# Texto proporcionado

==================================================

El hecho más fundamental del sistema federal mexicano es que virtualmente todos los recursos fiscales son recaudados por el gobierno federal. Los estados recaudan prácticamente nada, y los municipios apenas migajas de sus impuestos prediales. Este no es el lugar para explicar de dónde surgió este sistema fiscal altamente centralizado, rara vez visto en sistemas federales. Pero lo que esto significa es que el rasgo más distintivo del sistema federal mexicano es que las transferencias a los estados y municipios (participaciones y aportaciones del presupuesto federal) son las fuentes de financiamiento de prácticamente todo el gasto sub-nacional.
La evolución de los recursos disponibles para todos los integrantes de la federación se puede resumir, entonces, con una gráfica que muestra los ingresos del gobierno federal, medidos como carga fiscal (o sea, cuánto representan como porcentaje del Producto Interno Bruto, PIB), a lo largo del tiempo. Esto es obviamente una simplificación, pero muy ilustrativa sobre lo que ha sucedido en los últimos 30 años con los recursos con que pueden contar los gobiernos (federal, estatales y municipales) para financiar sus actividades. El federalismo funcionará de acuerdo a cómo y cuánto de este dinero se va a los estados y municipios y cómo se reparten esos recursos entre ellos.
Separando los ingresos petroleros de los no petroleros, se puede apreciar que con excepción de los últimos años, la carga fiscal del país se encuentra estancada en menos de 15 puntos del PIB. Esa carga fiscal es más parecida a la de Benin o Honduras, que a la de Argentina o Brazil (donde sería de más del doble). Incluso Estados Unidos, con su característico gobierno más pequeño que los países europeos, tiene una carga fiscal mucho mayor. Como muchos saben, y se ve claramente en la gráfica, el margen de maniobra fiscal de país ha provenido fundamentalmente de la evolución de los ingresos petroleros, que han respondido a factores supuestamente fuera del control del gobierno — las tendencias de los precios internacionales, y el agotamiento de los yacimientos (aunque si se piensa bien, el hedging del precio internacional y la falta de inversión en exploración revela que aún esos factores exógenos pueden ser mitigados en alguna medida por las acciones del gobierno).

==================================================

# Instrucciones de trabajo
A - Responde estas preguntas sobre el texto acerca del federalismo fiscal:
(i) ¿Qué nivel de gobierno recauda virtualmente todos los recursos fiscales?
(ii) Salvo en los últimos años, ¿en qué nivel, medido en puntos del PIB, se encuentra estancada la carga fiscal del país?
(iii) ¿A la carga fiscal de qué dos países se parece más la de México?
B - Indica si cada afirmación concuerda con el texto sobre el federalismo fiscal. Contesta sí o no y cita las palabras del texto que lo deciden.
(i) Los municipios obtienen grandes sumas de sus impuestos prediales.
(ii) Estados Unidos tiene una carga fiscal mucho mayor que la de México.
(iii) La gráfica mide los ingresos del gobierno federal como porcentaje del PIB.
C - Por favor, escribe la continuación del texto sobre el federalismo fiscal a partir de su última oración.
El listado siguiente es material independiente del texto sobre el federalismo fiscal.

# Material
==================================================

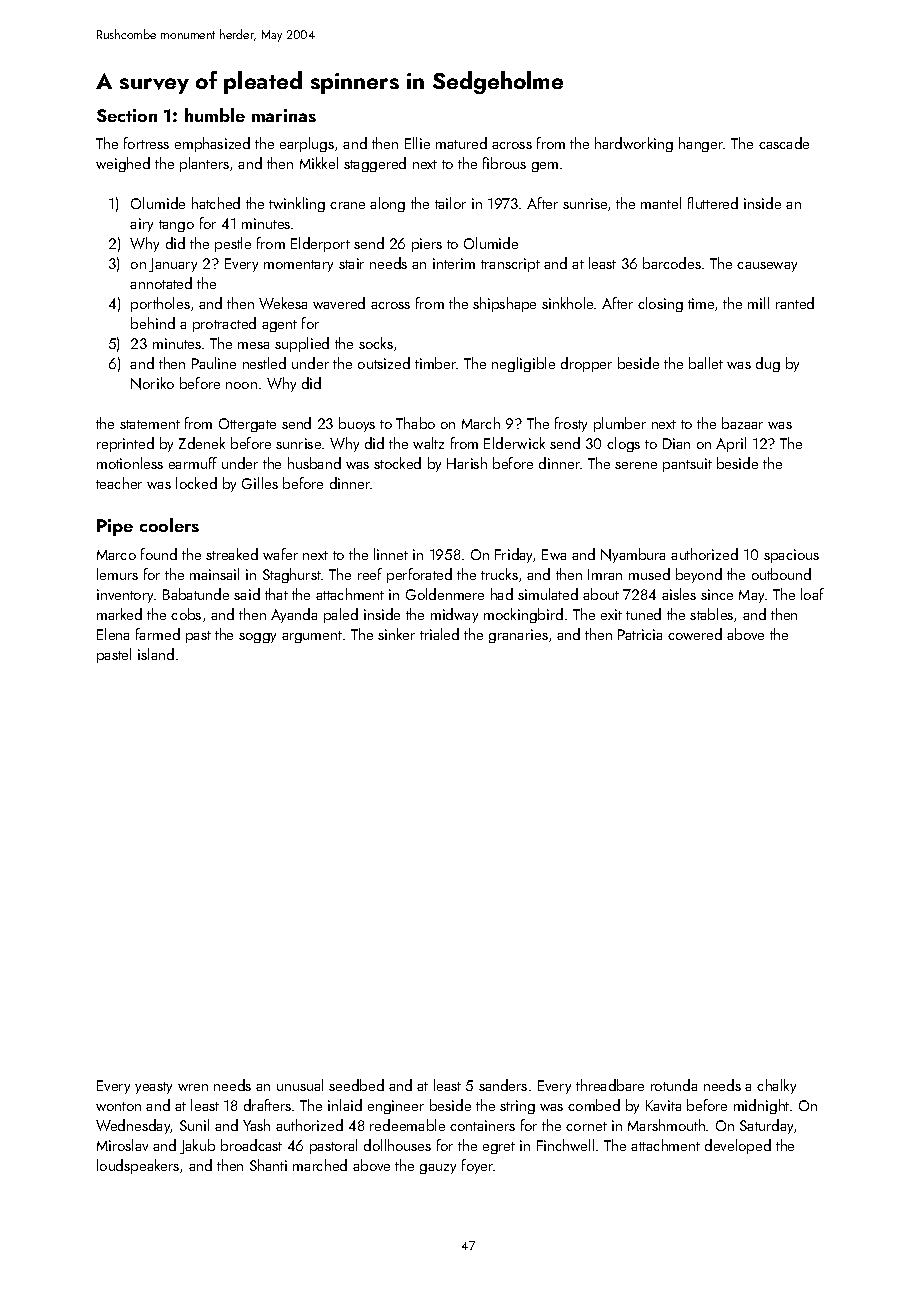 The width and height of the screenshot is (924, 1308). Describe the element at coordinates (215, 115) in the screenshot. I see `humble` at that location.
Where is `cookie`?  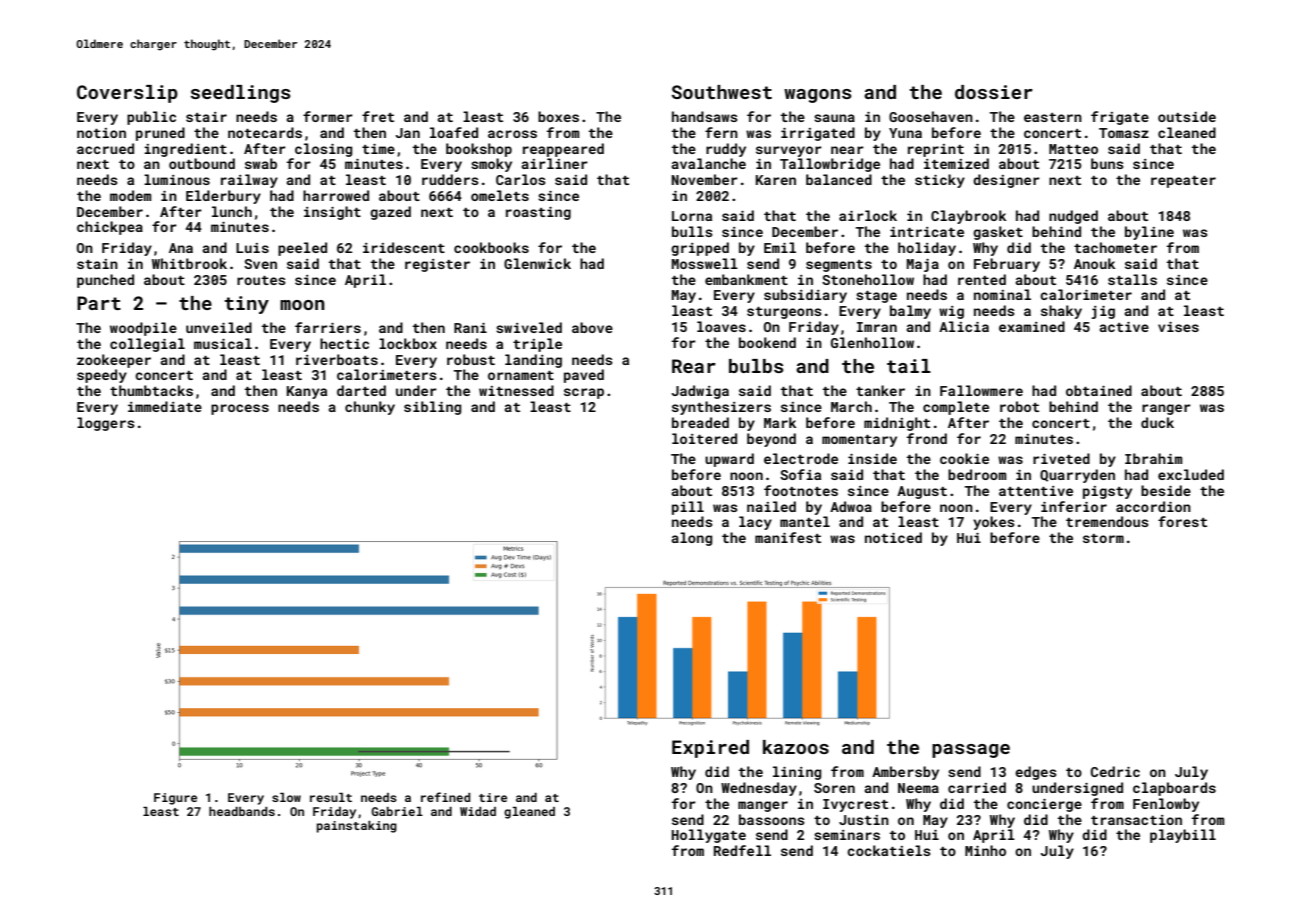 cookie is located at coordinates (964, 458).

==================================================

# Respuestas
A -
(i) El gobierno federal.
(ii) En menos de 15 puntos del PIB.
(iii) A la de Benin y a la de Honduras.

B -
(i) No: "los municipios apenas migajas de sus impuestos prediales".
(ii) Sí: "Incluso Estados Unidos, con su característico gobierno más pequeño que los países europeos, tiene una carga fiscal mucho mayor."
(iii) Sí: "medidos como carga fiscal (o sea, cuánto representan como porcentaje del Producto Interno Bruto, PIB)".

C -
En este contexto, ¿cómo se repartieron los recursos y en particular, con qué fondos contaban los gobernadores? Esto se puede apreciar en la siguiente gráfica, que muestra la evolución, también como carga fiscal (porcentaje del PIB), de los recursos que fueron a los estados y municipios. Como se puede apreciar, lo que se conoce como las participaciones, que son los recursos que reciben los estados y municipios de forma no condicionada, simplemente por ser miembros del pacto fiscal, han venido aumentando de forma constante por décadas. Aún y con la caída de los precios del petróleo, estos recursos siguen aumentando. Las aportaciones federales, que están condicionadas a usos específicos en ámbitos como la educación, la salud o la seguridad pública, entre otros, aumentan de manera dramática con el proceso de democratización, y se mantienen (salvo su caída de los último años) consistentemente en un nivel que de hecho rebasa lo que se obtiene de participaciones.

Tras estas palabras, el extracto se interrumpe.